Tuesday, 24 May 2011

I-O, Compare, Win


Imagine a game played with two coins. One head / one tail is a home win. Two heads is a draw, and two tails is an away win. To price up a match precisely would be rather easy, but when it comes to football, it’s a little trickier.

As I mentioned a couple of posts ago, mano said in a comment:

You mentioned in an earlier post that you have configured your Elo spreadsheet so that it can give you a goal expectation for each team in a forthcoming game. I maintain Elo ratings myself for a few leagues, and was wondering how you managed this. I don't expect you necessarily to reveal your workings and endanger your edge, but would you be able at all to point me at least in the right direction?
When I first started rating teams, I thought I would be able to plug in the two numbers and have a magic formula spit out some prices for me, but that didn't work.

What did prove to be more successful was taking the next step towards calculating the result needed to maintain a team's rating, and this is the strategy used to generate the Strong Draw picks that have proved so successful, but when it comes to generating prices, it finally dawned on me that the starting point has to be the number of goals each team is expected to score.

Once you have these two numbers, it is relatively easy to use Excel and the POISSON function to generate the probability that each team will score exactly 0, 1, 2, 3… goals. And from there it’s simple enough to calculate the probability of any correct score, match odds or over / under outcome. If both teams have a probability of 0.25 of scoring zero goals, then we can price up the 0-0 score at 16.0. Repeat this exercise for all the Under 2.5 results, add them together, and you have a price for that market. Add up all the home results and you have the Match Odds home price and so on.

It’s easier said than done of course, because you first have to come up with the number of goals a team might be expected to score. I use a team's previous games, both home and away, with any 'extreme' results smoothed out.

As might be expected, recent results carry the most weight, but it's more than just the result goes into generating this number. I look at the shots, shots-on-goal, and corners numbers too, as well as the relative strength of the opponents in each game. This is where the Elo ratings come in. Since each team has a rating, a ‘performance’ worth 1.5 versus a highly rated team might be worth 2.0 versus a bottom of the table team. A goal at Manchester United is given more value than a goal at home to Blackpool, and a 4-0 win is significantly devalued if the team ‘lost’ on shots, shots-on-goal and corners.

The end result of all these inputs is one number per team per game – the estimated number of goals that team will score against their opposition.
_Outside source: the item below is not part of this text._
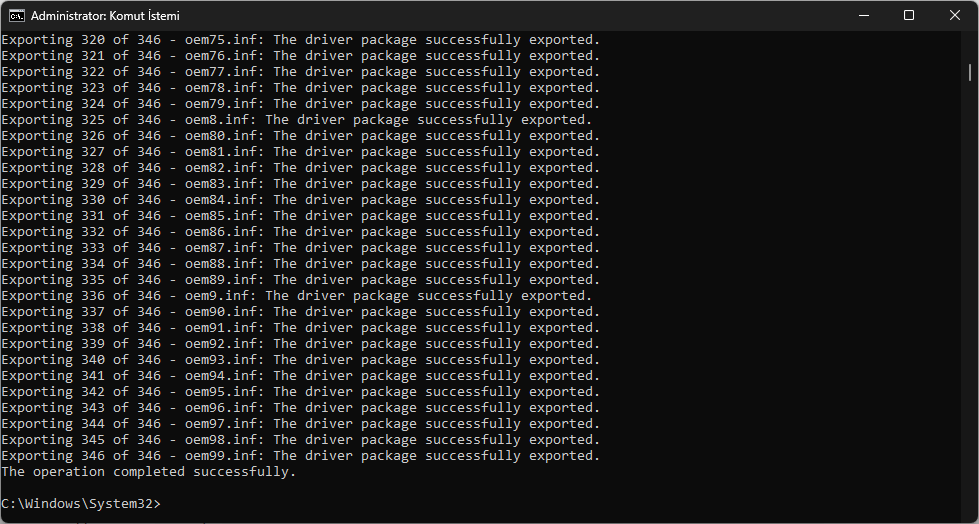The image size is (979, 524).
Task: Click the oem75.inf export line
Action: tap(300, 40)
Again, this number will vary depending on the strength of the opposition for obvious reasons.

The numbers are also time-sensitive because ratings are constantly changing,

In the same way that the ‘average’ UK family used to have an impossible 2.4 kids (now down to an equally impossible 1.9 I believe), the probable number of goals a team will score is unlikely to be an integer, but we can still use this fractional number as input to the POISSON function.

From Wikipedia
The first model predicting outcomes of football matches between teams with different skills was proposed by Maher in 1982. According to his model, the goals, which the opponents score during the game, are drawn from the Poisson distribution.
While the Poisson distribution arguably doesn’t work well for ‘binary’ scores (0-0, 0-1, 1-0 and 1-1), by factoring in more than just goals scored, the model seems to work reasonably enough. Besides, I remember Poisson from my Pure Mathematics With Statistics 'A' Level, whereas my recollection, knowledge and understanding of Binomial distribution are pretty much non-existent. No, that's a lie. They are non-existent.

Early observations are that my draw prices do tend to come in on the high side, possibly the result of my model underestimating these ‘binary’ scores, which contain two of the most common draw results, but a couple of statisticians, Mark J. Dixon and Stuart Coles, (authors of the 1997 paper Association Football Scores and Inefficiencies in the Football Betting Market), invented a correlation factor to compensate for these low scores, and I may have to reinvent something similar.

The maths can get complicated, but if I am finding value in the 0-0, either backing or laying, in every game, then clearly an adjustment is needed, and I have no qualms about tweaking.

I’ve been saying that this spreadsheet is a work in progress for a while now, but I do feel that there is finally light at the end of the tunnel. Of course, it could be a train, and while 31 games at the end of a season is a very small sample, a profit on the Match Odds markets of 14.43 points from 26 markets where value was identified, is a good start.

The Under / Over 2.5 selections were a little more, well, selective, generating 5.75 points from 14 qualifying matches.

Roll on 2011-12.

1 comment:

mano said...

Many thanks for this Cassini. It has given me some food for thought.

I have written a simple program, in Ruby, that, when given the goal expectancy for each team, spits out fair prices for the markets I like to get involved in. Of course, it is only as good as the inputs. Rubbish in, rubbish out, as the old saying goes.

I'm now working on making my goal expectancy estimations as reasonable as possible. I think your approach of coupling performance (goals + shots etc) with strength of opposition, derived from Elo ratings, is a sensible one.

Estimating goal expectancy appears to be the dark art. I guess the P/L sheet will be the best indicator of how good I am at it.